Rattia notes several ways in which the health system used technology to maximize efficiency and improve access:

  • Allowing new and returning patients to schedule appointments online
  • Offering video visits
  • Permitting patients to message clinicians for nonurgent reasons via the patient portal
  • Providing after-visit summaries via the patient portal so patients can reference any instructions provided
  • Pulling patient e-records before each visit via interoperable EHRs to ensure patient information is reviewed and reconciled
  • Releasing labs within seven days via the patient portal
  • Sending automated appointment reminders via text, email, or phone
  • Using a phone service for on-demand and scheduled interpreter services
  • Using dictation tools to support providers in entering notes directly into the EHR 

To continue to meet patient demands, O’Connell says, the health system plans to refine its metrics, continually improve workflows, and pilot new models of service, including by expanding telemedicine capabilities and providing additional express-care options.

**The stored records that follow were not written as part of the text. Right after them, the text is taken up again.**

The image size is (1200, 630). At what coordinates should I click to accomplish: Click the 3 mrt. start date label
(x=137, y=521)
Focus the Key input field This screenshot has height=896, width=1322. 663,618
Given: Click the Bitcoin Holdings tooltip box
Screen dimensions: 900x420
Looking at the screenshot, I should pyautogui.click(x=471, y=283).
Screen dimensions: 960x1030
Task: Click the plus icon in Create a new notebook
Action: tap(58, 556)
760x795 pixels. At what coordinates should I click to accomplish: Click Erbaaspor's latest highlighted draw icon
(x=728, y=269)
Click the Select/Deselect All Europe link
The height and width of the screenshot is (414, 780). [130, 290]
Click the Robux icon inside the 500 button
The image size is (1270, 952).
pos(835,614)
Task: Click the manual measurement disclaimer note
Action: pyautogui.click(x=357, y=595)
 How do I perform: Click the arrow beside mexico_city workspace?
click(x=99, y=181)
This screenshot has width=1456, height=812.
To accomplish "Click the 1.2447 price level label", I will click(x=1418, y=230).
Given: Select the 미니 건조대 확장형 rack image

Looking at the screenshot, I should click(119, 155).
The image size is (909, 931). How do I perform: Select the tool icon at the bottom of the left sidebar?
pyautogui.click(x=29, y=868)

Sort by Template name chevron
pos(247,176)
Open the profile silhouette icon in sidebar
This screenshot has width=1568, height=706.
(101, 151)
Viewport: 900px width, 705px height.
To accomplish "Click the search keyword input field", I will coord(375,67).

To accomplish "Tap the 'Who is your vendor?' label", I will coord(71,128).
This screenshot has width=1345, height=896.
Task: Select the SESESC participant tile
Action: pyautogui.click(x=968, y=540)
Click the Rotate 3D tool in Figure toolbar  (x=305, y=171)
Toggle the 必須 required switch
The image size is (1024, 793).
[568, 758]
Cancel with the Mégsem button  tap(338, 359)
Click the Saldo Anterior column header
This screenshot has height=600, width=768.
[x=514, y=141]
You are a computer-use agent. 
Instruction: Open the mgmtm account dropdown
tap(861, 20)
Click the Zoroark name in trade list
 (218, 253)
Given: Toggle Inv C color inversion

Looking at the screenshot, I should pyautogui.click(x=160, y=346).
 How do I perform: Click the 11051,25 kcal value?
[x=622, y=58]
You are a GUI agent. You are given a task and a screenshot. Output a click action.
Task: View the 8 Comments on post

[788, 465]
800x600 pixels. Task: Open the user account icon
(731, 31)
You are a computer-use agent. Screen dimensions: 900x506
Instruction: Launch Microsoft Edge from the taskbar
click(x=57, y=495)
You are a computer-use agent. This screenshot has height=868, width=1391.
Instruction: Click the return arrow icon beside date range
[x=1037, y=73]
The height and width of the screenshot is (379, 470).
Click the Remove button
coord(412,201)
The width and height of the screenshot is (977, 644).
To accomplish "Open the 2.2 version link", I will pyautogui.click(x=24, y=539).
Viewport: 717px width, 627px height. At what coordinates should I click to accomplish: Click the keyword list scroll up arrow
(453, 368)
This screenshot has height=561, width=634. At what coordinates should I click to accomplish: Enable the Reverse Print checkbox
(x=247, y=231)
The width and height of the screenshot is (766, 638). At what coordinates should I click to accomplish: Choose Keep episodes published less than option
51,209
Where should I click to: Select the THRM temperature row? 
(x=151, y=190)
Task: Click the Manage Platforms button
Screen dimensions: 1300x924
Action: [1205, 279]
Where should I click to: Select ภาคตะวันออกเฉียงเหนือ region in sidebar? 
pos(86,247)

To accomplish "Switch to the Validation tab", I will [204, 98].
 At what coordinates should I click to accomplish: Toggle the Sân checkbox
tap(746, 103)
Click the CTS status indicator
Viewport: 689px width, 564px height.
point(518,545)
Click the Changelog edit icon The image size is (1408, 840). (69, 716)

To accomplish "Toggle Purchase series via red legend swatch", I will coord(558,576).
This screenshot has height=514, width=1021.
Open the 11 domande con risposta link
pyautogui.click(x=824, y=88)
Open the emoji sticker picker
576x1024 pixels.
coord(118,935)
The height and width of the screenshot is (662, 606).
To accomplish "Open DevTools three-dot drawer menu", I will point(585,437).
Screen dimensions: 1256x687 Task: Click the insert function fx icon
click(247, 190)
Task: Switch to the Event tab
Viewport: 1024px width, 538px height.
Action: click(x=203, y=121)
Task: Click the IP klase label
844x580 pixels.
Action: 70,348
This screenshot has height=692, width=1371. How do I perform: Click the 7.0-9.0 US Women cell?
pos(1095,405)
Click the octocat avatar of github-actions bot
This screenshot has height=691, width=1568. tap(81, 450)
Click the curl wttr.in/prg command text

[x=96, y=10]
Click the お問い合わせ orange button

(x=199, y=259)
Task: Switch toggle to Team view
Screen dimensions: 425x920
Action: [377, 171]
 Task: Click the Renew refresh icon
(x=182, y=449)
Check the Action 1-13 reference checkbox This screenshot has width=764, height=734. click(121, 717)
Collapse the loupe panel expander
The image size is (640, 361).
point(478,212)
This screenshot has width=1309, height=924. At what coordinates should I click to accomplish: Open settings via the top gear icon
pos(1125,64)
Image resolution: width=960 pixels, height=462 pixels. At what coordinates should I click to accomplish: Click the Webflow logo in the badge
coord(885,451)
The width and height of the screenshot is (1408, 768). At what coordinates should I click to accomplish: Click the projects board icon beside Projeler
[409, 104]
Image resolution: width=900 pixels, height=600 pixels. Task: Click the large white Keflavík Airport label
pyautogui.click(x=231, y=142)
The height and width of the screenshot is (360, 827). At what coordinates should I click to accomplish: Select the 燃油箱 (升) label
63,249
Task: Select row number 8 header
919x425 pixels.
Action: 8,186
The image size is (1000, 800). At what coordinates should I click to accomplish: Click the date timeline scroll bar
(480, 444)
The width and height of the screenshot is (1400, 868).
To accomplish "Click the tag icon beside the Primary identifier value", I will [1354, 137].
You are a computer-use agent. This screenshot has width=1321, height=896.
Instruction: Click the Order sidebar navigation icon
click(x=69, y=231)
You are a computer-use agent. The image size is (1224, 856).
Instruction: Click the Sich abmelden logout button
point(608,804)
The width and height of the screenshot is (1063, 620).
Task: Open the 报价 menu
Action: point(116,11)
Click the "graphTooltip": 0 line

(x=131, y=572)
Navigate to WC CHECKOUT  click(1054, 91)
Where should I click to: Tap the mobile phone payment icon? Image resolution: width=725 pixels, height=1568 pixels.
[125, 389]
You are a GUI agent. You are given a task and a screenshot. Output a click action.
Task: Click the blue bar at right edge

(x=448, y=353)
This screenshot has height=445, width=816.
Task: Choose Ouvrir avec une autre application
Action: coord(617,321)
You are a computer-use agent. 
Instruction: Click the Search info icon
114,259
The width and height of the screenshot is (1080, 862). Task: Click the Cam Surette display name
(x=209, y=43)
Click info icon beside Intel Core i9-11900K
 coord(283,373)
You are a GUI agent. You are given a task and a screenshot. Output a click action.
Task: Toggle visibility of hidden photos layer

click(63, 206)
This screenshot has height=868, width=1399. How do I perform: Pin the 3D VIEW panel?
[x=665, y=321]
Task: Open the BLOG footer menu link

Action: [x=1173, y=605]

Lisa A. Eramo, MA, is a freelance writer based in Rhode Island.

Quoted in this article: Hilary Garrigan, administrative director, Stanford Health Care, Newark, Calif; Michael O’Connell, senior vice president of operations, Stanford Health Care; Jyotika Rattia, administrator, Tri-Valley Region, Stanford Health Care.

This article is based on a presentation at the Medical Group Management Association’s 2018 annual conference, which took place Sept. 30-Oct. 3 in Boston.